Designing a fitting limited edition airgun to mark a gunmaker’s 40th anniversary is a tall order, but Mat Manning reckons Daystate’s new Genus is bang on target
Limited edition airguns from British gunmaker Daystate always cause a lot of excitement, and many are snaffled up through pre-orders before they’re even made.
Coming up with innovative and eye-catching specials to keep the collectors happy can’t be easy, and the task must have been harder than ever with the Genus.
This commemorative airgun was designed and manufactured to mark the business’s 40th anniversary. Given the gravitas of the occasion, combined with Daystate’s reputation for creating some amazing limited edition airguns, the burden of expectation must have been enormous.

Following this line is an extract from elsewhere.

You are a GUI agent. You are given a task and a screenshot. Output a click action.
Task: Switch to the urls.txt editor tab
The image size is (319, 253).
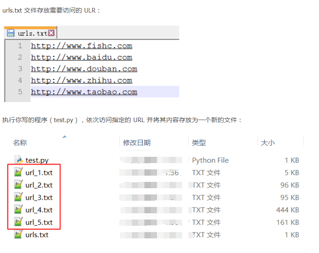click(x=32, y=33)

But yet again, the team have come up with something that really does stand out from the crowd, despite being based on a recognised and proven performer.
And the Genus doesn’t just look exceptional, it also cuts it in the performance stakes. This very special airgun retails for £1,849, and the production run is limited to just 200 guns – 100 of which are in the UK – so it’s certainly exclusive.
MAKER: Daystate, England (www.daystate.com)
TYPE: Limited edition bolt-action multi-shot PCP
CALIBRE: .177, .20, .22 and .25 (FAC)
OVERALL LENGTH: 1000mm with supplied silencer
LENGTH OF PULL: 355mm
BARREL LENGTH: 430mm
WEIGHT: 3.2kg (without scope)
TRIGGER: Two-stage adjustable
SAFETY: Resettable rear switch
POWER: 11.4 ft-lb
The Genus is evidently based on the Huntsman Regal XL – a pretty good starting point given this airgun’s track record. There are, however, some very clear differences, and the most obvious one is the stock, which is one of the gun’s real standout features.
It’s a laminate featuring grey and russet tones that create contrasting stripes that flow along the sumptuous contours of the woodwork; it’s striking without looking gaudy. The long Schnabel forend is finished with a very dark cap, as is the pistol grip, and both feature gold spacers that really catch the eye.
Both sides of the forend are adorned with some really nice panels of sharp fish-scale chequering – it looks good and feels great. The same stylised chequering is also present on either side of the steep pistol grip, which is contoured to accommodate both a thumb-up and a thumb-down hold.
Embellishment is not scarce on this airgun, and the base of the pistol grip
is inset with a commemorative medallion to make that all-important 40th anniversary.
The Genus really is equipped with an excellent stock. It has a very defined cheekpiece, with a high rise which is perfect for scope use, and the butt section is finished off with a fairly basic but very comfortable squashy rubber pad, which makes for a very nice fit.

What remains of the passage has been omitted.